(Element and text position data)
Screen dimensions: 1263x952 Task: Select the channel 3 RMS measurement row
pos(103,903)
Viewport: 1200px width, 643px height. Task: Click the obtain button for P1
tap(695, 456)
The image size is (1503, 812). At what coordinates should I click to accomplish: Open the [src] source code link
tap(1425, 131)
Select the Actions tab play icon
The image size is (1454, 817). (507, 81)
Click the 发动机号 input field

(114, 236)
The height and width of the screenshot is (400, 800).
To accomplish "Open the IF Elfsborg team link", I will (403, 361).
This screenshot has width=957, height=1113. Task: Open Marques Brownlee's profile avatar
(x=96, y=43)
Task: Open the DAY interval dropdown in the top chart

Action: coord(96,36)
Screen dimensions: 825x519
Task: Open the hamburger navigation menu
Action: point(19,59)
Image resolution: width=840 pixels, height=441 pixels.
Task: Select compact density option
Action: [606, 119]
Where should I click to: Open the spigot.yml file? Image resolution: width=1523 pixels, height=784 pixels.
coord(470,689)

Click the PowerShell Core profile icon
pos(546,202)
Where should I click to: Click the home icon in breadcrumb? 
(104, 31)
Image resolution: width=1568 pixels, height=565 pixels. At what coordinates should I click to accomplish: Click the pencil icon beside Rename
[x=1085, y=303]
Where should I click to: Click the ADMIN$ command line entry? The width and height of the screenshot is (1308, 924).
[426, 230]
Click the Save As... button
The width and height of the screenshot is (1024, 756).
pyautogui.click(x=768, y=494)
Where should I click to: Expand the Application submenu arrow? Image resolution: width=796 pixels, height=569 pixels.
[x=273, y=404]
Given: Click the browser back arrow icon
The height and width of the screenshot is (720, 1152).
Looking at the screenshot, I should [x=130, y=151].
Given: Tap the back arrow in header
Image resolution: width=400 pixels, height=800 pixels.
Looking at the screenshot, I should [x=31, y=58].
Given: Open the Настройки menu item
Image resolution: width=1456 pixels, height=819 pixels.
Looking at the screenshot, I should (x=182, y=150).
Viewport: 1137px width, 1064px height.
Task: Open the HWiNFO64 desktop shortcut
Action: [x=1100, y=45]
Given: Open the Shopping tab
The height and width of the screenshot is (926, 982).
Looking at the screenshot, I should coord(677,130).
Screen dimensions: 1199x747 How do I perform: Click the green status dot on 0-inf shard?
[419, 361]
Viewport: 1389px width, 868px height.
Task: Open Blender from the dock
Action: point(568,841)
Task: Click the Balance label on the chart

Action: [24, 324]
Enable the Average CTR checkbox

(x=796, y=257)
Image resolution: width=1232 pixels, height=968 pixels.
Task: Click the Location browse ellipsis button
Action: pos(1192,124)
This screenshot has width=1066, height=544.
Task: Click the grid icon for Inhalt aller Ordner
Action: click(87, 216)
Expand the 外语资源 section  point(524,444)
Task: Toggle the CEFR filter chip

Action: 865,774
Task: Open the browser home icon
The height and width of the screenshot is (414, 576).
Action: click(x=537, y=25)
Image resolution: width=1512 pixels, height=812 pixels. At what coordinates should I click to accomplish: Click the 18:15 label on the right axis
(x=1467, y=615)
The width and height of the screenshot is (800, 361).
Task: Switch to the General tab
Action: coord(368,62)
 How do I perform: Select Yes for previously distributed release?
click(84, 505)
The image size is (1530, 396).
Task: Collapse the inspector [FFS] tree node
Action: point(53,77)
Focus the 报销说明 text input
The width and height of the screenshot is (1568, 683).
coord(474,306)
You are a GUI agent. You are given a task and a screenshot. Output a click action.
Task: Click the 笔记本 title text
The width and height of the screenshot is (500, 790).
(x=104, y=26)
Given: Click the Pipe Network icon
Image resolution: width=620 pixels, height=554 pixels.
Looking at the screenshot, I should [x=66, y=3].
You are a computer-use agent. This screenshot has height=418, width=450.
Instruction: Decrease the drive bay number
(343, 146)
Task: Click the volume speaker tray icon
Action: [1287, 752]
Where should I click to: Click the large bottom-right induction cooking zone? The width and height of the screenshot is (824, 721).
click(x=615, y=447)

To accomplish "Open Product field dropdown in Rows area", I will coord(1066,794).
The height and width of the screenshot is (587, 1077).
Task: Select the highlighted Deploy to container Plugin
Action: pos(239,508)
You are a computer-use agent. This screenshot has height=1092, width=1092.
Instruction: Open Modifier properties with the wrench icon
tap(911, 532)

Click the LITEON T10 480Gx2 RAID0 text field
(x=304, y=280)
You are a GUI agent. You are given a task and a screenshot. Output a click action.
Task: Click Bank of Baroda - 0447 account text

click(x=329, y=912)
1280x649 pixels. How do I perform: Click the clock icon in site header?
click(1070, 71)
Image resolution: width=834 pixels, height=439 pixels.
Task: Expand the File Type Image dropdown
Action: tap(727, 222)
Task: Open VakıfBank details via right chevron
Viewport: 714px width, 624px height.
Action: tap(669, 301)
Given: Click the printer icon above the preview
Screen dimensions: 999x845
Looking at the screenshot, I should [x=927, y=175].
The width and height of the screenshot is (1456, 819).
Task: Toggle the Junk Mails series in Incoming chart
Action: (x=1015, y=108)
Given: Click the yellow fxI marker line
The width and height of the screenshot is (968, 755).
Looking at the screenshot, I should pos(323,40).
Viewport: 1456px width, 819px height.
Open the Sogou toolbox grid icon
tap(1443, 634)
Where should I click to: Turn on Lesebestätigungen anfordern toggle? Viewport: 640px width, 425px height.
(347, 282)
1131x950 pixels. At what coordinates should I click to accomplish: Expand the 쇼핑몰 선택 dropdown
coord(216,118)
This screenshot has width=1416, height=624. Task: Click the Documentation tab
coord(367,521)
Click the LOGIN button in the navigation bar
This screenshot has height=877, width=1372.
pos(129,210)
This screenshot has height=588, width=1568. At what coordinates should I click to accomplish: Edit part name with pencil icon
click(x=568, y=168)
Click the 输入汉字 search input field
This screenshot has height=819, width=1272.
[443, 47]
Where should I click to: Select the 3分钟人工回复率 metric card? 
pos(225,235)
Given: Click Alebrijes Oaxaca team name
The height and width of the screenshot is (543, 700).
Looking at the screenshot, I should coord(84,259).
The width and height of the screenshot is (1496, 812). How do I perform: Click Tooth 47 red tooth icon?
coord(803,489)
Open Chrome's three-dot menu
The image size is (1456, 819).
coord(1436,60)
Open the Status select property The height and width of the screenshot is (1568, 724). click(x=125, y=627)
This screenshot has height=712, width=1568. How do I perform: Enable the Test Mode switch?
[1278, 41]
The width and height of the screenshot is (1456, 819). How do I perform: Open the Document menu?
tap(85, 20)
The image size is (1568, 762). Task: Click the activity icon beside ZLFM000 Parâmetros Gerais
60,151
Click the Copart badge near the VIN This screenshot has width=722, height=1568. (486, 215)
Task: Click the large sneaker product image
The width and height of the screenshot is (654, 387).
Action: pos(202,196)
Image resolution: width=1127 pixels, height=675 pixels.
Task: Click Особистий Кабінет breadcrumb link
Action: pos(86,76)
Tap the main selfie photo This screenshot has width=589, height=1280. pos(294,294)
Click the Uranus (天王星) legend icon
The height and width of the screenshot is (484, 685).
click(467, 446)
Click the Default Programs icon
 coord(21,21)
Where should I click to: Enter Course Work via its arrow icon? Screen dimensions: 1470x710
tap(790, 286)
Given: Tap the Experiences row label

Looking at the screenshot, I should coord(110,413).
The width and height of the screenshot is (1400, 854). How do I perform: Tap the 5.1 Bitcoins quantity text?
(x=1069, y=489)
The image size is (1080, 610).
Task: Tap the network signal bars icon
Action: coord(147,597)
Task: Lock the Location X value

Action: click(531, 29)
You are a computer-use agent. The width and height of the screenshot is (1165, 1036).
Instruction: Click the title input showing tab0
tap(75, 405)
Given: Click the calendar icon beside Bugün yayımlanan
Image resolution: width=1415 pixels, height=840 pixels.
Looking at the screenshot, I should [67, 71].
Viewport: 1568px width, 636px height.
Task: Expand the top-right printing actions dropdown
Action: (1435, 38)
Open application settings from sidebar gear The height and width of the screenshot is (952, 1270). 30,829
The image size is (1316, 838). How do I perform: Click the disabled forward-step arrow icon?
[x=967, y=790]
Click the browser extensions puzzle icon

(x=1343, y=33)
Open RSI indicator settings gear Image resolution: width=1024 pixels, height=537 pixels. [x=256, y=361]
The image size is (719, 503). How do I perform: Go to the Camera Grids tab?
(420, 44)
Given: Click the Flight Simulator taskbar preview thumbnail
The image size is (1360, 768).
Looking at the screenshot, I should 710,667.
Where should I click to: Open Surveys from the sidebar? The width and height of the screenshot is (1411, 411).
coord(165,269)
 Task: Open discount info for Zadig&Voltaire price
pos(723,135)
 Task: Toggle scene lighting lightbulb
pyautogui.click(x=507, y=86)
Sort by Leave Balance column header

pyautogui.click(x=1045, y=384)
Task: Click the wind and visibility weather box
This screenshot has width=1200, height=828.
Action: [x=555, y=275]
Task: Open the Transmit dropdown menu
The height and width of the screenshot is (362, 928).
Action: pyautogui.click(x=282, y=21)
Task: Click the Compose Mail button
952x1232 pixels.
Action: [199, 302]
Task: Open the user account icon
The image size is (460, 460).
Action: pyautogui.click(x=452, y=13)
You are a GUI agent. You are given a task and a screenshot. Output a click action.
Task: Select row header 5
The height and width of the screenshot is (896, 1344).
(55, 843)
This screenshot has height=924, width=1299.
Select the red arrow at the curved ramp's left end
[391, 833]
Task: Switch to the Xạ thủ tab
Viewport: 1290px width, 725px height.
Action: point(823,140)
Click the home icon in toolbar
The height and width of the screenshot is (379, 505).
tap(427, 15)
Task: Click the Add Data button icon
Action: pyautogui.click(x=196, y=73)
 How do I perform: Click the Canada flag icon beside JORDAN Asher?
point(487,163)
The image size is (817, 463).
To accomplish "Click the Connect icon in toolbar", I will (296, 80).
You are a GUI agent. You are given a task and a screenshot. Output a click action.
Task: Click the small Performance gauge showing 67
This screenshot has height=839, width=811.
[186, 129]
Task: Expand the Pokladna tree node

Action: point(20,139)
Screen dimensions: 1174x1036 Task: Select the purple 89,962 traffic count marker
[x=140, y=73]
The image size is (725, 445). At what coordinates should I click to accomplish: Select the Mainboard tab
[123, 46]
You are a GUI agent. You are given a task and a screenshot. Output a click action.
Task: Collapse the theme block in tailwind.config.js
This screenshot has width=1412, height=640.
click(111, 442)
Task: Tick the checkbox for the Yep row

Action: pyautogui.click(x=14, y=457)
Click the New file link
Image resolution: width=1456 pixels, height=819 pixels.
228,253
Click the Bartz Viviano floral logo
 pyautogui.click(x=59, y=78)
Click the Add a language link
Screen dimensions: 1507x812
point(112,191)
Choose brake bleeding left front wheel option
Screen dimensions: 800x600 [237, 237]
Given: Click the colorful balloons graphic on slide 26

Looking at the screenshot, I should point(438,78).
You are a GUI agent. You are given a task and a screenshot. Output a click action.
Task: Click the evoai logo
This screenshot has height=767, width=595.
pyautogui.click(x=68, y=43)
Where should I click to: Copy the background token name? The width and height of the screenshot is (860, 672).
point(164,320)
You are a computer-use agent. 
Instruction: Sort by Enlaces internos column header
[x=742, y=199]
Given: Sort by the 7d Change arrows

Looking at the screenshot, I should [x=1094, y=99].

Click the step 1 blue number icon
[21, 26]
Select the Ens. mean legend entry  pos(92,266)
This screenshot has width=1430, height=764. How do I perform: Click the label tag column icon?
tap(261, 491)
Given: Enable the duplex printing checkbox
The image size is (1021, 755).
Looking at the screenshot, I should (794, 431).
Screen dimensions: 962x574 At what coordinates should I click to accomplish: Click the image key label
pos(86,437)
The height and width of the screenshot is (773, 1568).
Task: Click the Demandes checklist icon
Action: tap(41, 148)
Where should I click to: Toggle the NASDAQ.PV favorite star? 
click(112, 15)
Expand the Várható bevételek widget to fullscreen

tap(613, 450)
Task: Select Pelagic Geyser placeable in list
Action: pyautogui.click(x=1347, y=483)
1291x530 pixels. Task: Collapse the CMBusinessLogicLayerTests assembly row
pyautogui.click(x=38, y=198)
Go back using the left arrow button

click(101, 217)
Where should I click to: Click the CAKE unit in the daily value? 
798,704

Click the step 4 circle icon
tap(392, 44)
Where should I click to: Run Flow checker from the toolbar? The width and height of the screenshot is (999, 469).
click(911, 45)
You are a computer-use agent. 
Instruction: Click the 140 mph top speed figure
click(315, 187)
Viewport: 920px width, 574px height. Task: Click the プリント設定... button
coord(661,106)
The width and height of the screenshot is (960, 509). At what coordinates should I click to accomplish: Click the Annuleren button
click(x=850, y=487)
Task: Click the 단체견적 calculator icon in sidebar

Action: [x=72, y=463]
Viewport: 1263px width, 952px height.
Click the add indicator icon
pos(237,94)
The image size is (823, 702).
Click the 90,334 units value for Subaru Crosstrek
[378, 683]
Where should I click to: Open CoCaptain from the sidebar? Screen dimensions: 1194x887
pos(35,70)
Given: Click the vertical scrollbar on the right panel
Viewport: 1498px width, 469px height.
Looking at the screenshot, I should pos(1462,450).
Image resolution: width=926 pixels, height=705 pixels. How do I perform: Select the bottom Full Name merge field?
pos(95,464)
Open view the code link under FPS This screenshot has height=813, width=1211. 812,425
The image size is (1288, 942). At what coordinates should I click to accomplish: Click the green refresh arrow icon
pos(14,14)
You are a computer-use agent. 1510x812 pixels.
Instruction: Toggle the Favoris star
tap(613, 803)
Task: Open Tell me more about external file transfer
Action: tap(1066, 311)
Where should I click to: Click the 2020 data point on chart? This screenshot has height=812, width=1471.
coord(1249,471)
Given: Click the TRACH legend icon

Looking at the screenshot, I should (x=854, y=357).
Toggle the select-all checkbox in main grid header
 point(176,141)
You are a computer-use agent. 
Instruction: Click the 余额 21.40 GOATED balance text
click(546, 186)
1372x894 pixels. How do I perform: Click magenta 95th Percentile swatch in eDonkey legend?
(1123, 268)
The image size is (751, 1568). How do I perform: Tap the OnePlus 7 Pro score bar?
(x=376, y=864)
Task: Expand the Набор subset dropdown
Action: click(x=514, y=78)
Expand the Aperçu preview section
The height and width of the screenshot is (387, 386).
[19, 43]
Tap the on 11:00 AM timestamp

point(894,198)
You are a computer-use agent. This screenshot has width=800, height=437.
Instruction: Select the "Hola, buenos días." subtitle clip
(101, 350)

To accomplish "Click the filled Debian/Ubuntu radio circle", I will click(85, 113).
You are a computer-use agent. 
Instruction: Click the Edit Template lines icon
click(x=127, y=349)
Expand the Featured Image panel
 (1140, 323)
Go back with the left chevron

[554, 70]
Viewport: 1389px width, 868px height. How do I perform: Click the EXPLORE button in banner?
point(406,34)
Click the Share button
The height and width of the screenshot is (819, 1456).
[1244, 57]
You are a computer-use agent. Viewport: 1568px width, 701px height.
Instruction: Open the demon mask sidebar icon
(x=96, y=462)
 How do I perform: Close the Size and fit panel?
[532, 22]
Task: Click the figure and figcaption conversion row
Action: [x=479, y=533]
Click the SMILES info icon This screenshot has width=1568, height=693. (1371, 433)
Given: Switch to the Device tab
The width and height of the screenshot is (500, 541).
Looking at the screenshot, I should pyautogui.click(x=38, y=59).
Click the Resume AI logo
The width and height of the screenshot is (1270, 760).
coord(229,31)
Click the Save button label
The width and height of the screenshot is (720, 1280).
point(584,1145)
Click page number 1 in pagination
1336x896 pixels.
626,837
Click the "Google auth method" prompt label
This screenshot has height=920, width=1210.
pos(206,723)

- [Objective]:
Change "Transmit" to "Receive" in the material between the lines holding "Task: Open discount" and "Action: point(20,139)", inclusive. Give those lines again with nothing else altered.

- [Written response]:
 Task: Open discount info for Zadig&Voltaire price
pos(723,135)
 Task: Toggle scene lighting lightbulb
pyautogui.click(x=507, y=86)
Sort by Leave Balance column header

pyautogui.click(x=1045, y=384)
Task: Click the wind and visibility weather box
This screenshot has width=1200, height=828.
Action: [x=555, y=275]
Task: Open the Receive dropdown menu
The height and width of the screenshot is (362, 928).
Action: pyautogui.click(x=282, y=21)
Task: Click the Compose Mail button
952x1232 pixels.
Action: [199, 302]
Task: Open the user account icon
The image size is (460, 460).
Action: pyautogui.click(x=452, y=13)
You are a GUI agent. You are given a task and a screenshot. Output a click action.
Task: Select row header 5
The height and width of the screenshot is (896, 1344).
(55, 843)
This screenshot has height=924, width=1299.
Select the red arrow at the curved ramp's left end
[391, 833]
Task: Switch to the Xạ thủ tab
Viewport: 1290px width, 725px height.
Action: point(823,140)
Click the home icon in toolbar
The height and width of the screenshot is (379, 505).
tap(427, 15)
Task: Click the Add Data button icon
Action: pyautogui.click(x=196, y=73)
 How do I perform: Click the Canada flag icon beside JORDAN Asher?
point(487,163)
The image size is (817, 463).
To accomplish "Click the Connect icon in toolbar", I will (296, 80).
You are a GUI agent. You are given a task and a screenshot. Output a click action.
Task: Click the small Performance gauge showing 67
This screenshot has height=839, width=811.
[186, 129]
Task: Expand the Pokladna tree node

Action: point(20,139)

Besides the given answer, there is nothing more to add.